7. The political talk
The scariest – and most known – of Thanksgiving talks, the political conversation is one you don’t ever want to be caught up in. Instead of coming together and being thankful, this conversation can divide even the closest knit families.
Some signs that the political talk is impending include hearing political names being dropped, talk of current events, or the word “corrupt.” If you’re listening but not involved in this conversation, keep doing whatever you’re doing to avoid getting involved.

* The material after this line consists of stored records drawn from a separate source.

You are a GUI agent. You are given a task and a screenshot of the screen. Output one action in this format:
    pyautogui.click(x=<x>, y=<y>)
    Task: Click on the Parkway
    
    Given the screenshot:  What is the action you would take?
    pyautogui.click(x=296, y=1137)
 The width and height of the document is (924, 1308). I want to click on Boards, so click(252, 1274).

But if you do get dragged in, don’t panic! Tell the other person that you think they need help in the kitchen, and go see if they need help, or try to twist the conversation based on your surroundings. Pretend to drop a fork, get a refill on whatever you’re drinking, or if the house has an adorable furry friend, bring the attention to them.
8. The football talk
Considering I’m a sports fan, I’m never nervous about this conversation. I understand the people who aren’t invested in sports are always scared of the ridicule that it tends to come with. Thanksgiving football was always a big part of my celebration. The people in my family who cared about football would go into the living room and watch what goes down, while the people who didn’t care about football would help my parents or do their own thing. If you happen to be surrounded by people who love football and they ask what you think about a play or who you’re rooting for, it’s okay to be honest and say that you’re just getting to know the sport, or – if you have no interest in learning it – that you just wanted a comfy place to sit with people.
9. The thankful talk
This is a conversation that always comes up while eating. “What are you thankful for?” While this year was tough for many, I’m sure you can find at least one positive thing in your life that you’re thankful for. If not, think about what you’ve learned this year, because your knowledge could be something you’re thankful for. I recommend that you sit down and write down all the things you’re thankful for, because it can really open your eyes. However, if you don’t feel comfortable sharing at the table, you can say, “I’m thankful to be surrounded by my family today.” This will surely get an “Aw” out of them.
With my Thanksgiving Survival Guide, you can confidently spend the day with your family and know what to say. Either that, or you can fake a bad connection on your Thanksgiving Zoom call, now that they’ve removed the forty minute limit! Whatever you’re doing this Thanksgiving, I just hope that the food is delicious, the company is welcoming and that you enjoy your feast!